President Donald Trump could face an investigation for his role in inciting a violent group of supporters to stage an attempted coup at the Capitol in order to stop Congress from cementing his electoral loss, federal prosecutors said Thursday.
"We're looking at all actors," acting US Attorney Michael Sherwin for the District of Columbia said when asked if the Department of Justice would be looking into the president's incendiary speech, in which he urged supporters to march on the Capitol. "Anyone who had a role and the events fit the elements of a crime, they're going to be charged."
A mob of the president's supporters rushed past police officers and forced their way into the Capitol, prompting the evacuation of lawmakers just as they were certifying President-elect Joe Biden's presidential victory.
For weeks, Trump had encouraged the rioters to head to the Capitol for what typically a ceremonious event, lying that Vice President Mike Pence had the authority to not certify the electoral count in an effort to overturn the election results.

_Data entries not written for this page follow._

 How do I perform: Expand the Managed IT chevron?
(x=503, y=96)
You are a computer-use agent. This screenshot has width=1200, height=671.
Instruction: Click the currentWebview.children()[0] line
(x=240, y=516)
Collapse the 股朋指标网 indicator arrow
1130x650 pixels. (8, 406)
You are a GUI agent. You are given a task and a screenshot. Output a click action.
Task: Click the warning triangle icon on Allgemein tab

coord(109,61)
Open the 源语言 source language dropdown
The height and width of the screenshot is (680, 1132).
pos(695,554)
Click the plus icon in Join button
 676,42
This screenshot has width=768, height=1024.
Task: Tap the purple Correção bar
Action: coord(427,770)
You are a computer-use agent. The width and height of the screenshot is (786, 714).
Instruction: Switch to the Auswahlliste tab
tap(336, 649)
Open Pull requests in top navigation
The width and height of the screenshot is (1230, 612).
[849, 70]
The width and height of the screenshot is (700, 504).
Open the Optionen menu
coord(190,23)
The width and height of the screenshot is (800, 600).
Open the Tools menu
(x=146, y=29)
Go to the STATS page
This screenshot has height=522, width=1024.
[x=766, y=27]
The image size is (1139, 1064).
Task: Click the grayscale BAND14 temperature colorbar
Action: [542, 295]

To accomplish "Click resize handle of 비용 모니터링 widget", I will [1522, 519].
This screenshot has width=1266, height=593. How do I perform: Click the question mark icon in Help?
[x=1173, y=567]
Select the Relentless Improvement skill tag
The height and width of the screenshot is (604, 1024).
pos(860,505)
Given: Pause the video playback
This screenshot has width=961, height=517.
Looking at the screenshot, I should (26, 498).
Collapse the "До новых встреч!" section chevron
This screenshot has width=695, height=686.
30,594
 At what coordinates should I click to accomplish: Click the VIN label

Moments before the violence broke out, Trump addressed the supporters, telling them to "fight like hell" and encouraging them to head down Pennsylvania Avenue in a show of force to persuade legislators to stop the election certification.
What ensued was a historic assault on the Capitol as the mob broke through doors and ransacked the offices of members of Congress.
Sherwin said some of the rioters were carrying weapons and stole items from inside the building. One of the women who rushed into the building was shot and killed by Capitol Police.
In a call with reporters, Sherwin said the DOJ had been working with law enforcement partners in preparation for the protest and, in the past 36 hours had filed 55 criminal cases in connection with the ensuing violence and vandalism.
Fifteen of those cases were directly tied to the storming of the building and filed in federal court Thursday, Sherwin said. The charges included unlawful entry, weapons possession, and theft of property.
"There was a large amount of pilfering in the Capitol," Sherwin said. "Materials were stolen from the offices and those will be delineated in the charges."
The DOJ expects to pursue charges against more people involved in the deadly insurrection on Wednesday, adding that Trump could be considered in the investigation.
Even after the insurrection, Trump continued to justify the violent actions of his supporters, telling them in a video, "We love you. You're very special." The video and subsequent tweets were later removed by Twitter because the president continued to spread lies about his election loss.
Sherwin added that the decision by Capitol Police not to detain people who had broken into the federal building made their job more difficult.
"It appears hundreds of people flooded the Capitol, and hundreds egressed and were not zip-tied by Capitol Police," Sherwin said. "The scenario has made our job difficult."